→ WRITTEN PROBLEM
Can you copy every line of the records below word for word, leaving the pictures out?

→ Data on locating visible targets

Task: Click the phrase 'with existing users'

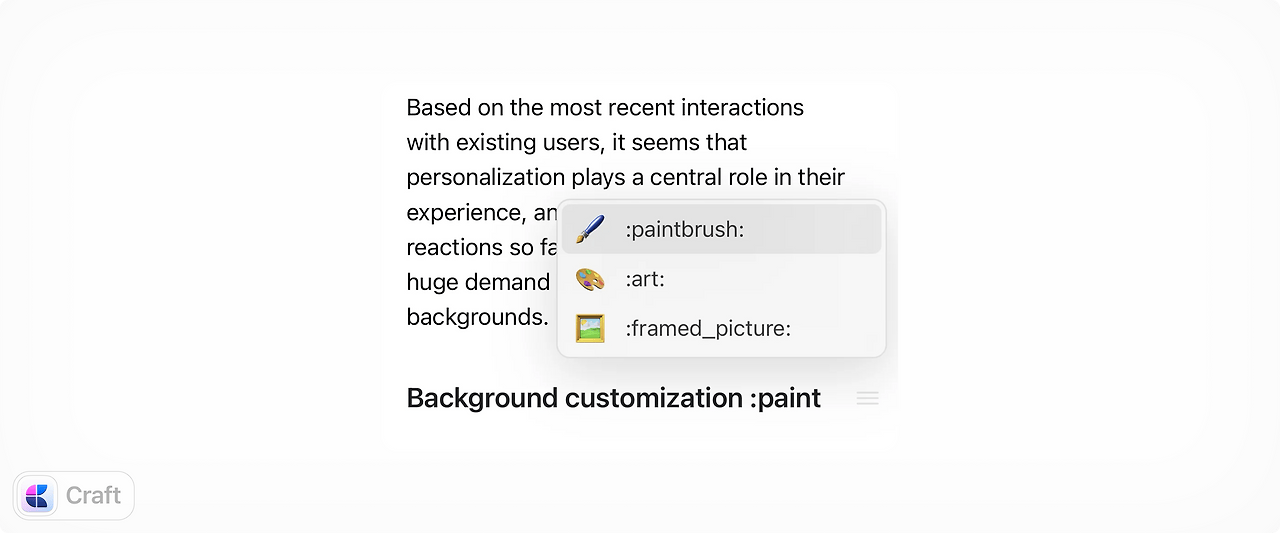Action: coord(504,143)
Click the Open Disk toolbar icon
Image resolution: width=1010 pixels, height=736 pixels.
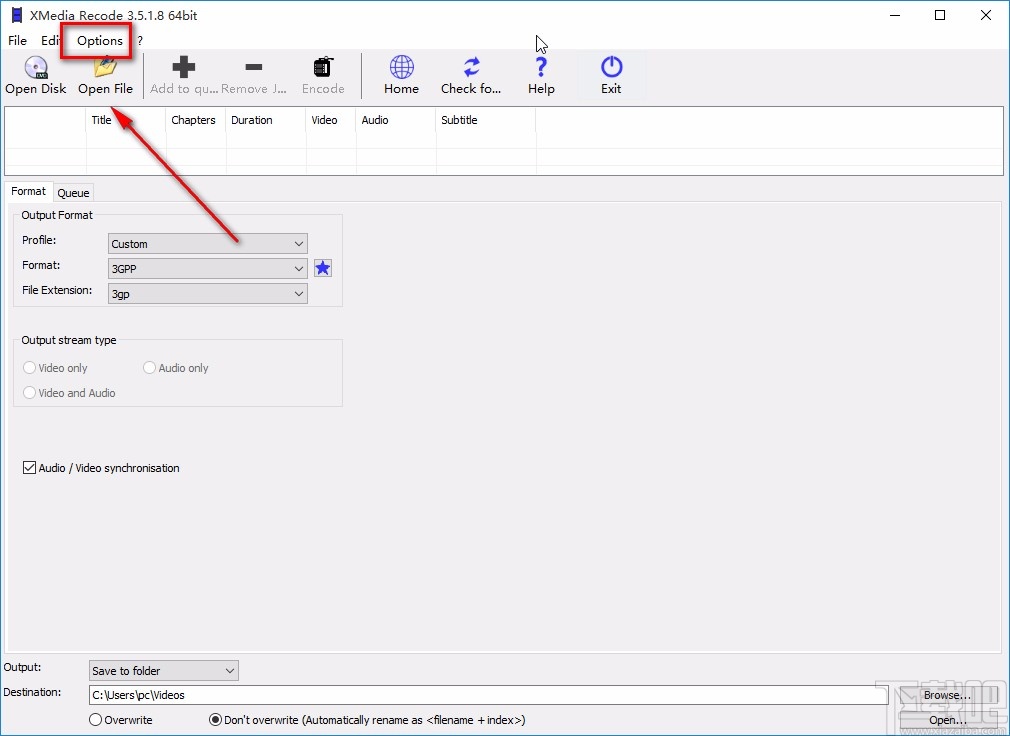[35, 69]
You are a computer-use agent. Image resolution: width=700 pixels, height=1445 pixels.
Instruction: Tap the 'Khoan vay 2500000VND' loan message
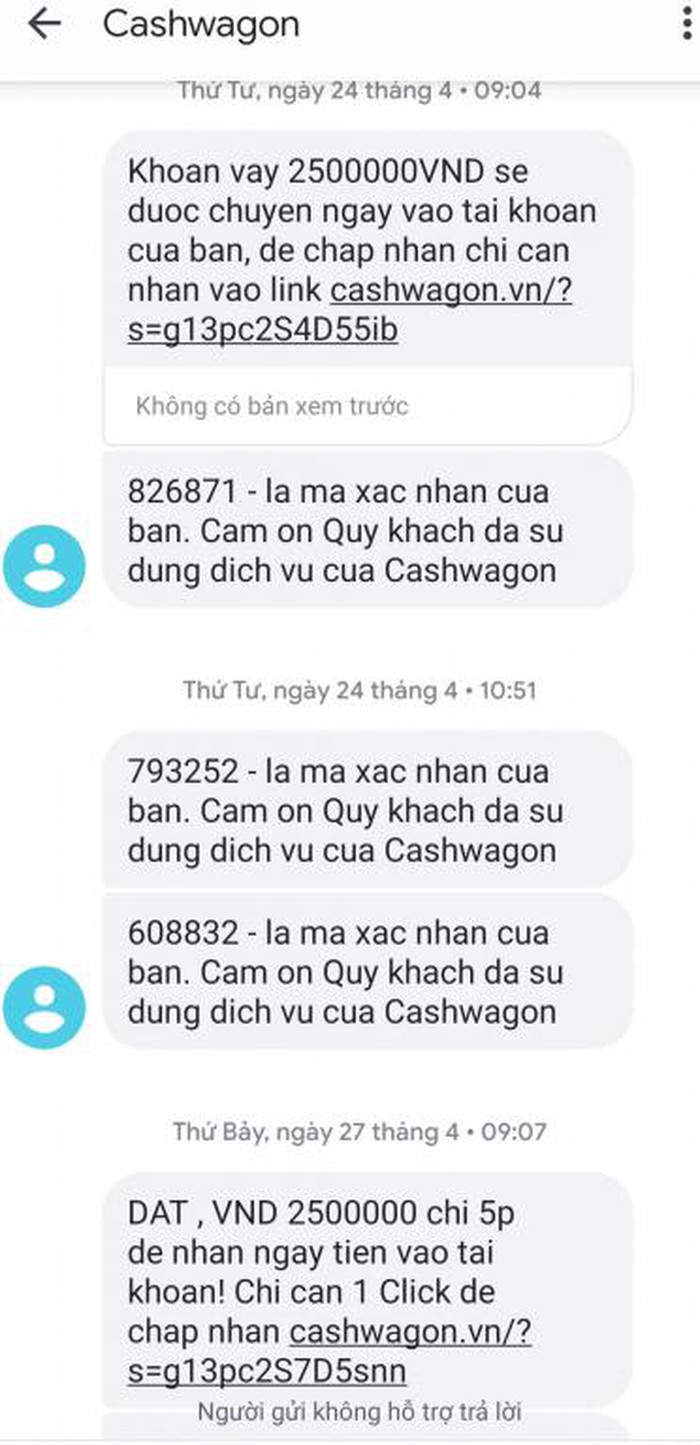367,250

→ CORRECT ANSWER
Task: Click the phrase 'with existing users'

Action: coord(504,143)
Click the Open Disk toolbar icon
Image resolution: width=1010 pixels, height=736 pixels.
[35, 69]
You are a computer-use agent. Image resolution: width=700 pixels, height=1445 pixels.
Instruction: Tap the 'Khoan vay 2500000VND' loan message
367,250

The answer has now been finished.